---------- SOURCE DATA ----------
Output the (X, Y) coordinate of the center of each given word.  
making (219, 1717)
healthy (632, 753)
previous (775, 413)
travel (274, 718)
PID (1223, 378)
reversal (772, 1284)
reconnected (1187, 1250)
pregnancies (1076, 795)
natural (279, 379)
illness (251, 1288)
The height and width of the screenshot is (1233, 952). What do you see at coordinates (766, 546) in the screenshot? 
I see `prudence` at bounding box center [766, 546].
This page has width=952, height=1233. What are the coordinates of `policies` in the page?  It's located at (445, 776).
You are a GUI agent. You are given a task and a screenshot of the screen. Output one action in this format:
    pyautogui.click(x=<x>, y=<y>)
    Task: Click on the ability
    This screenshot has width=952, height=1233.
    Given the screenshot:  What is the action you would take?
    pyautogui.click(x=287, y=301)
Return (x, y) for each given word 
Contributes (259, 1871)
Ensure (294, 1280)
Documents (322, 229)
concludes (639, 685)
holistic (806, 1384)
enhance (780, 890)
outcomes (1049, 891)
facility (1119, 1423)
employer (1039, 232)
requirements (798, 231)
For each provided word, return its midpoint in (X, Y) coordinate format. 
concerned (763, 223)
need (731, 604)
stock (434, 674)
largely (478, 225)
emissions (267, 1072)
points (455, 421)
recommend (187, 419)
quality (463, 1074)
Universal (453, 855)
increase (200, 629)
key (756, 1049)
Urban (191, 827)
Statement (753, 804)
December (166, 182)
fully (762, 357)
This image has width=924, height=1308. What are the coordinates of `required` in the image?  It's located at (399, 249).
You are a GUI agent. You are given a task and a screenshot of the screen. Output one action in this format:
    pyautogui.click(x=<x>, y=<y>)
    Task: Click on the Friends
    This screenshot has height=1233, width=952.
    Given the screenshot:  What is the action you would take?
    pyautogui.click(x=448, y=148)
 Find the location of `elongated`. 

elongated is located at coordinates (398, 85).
----------
**TASK PROMPT**
Print the stretch of the material from the line containing "Documents (322, 229)" through its final line, reproducing every line without changes.

**COMPLETE RESPONSE**
Documents (322, 229)
concludes (639, 685)
holistic (806, 1384)
enhance (780, 890)
outcomes (1049, 891)
facility (1119, 1423)
employer (1039, 232)
requirements (798, 231)
For each provided word, return its midpoint in (X, Y) coordinate format. 
concerned (763, 223)
need (731, 604)
stock (434, 674)
largely (478, 225)
emissions (267, 1072)
points (455, 421)
recommend (187, 419)
quality (463, 1074)
Universal (453, 855)
increase (200, 629)
key (756, 1049)
Urban (191, 827)
Statement (753, 804)
December (166, 182)
fully (762, 357)
This image has width=924, height=1308. What are the coordinates of `required` in the image?  It's located at (399, 249).
You are a GUI agent. You are given a task and a screenshot of the screen. Output one action in this format:
    pyautogui.click(x=<x>, y=<y>)
    Task: Click on the Friends
    This screenshot has height=1233, width=952.
    Given the screenshot:  What is the action you would take?
    pyautogui.click(x=448, y=148)
 Find the location of `elongated`. 

elongated is located at coordinates (398, 85).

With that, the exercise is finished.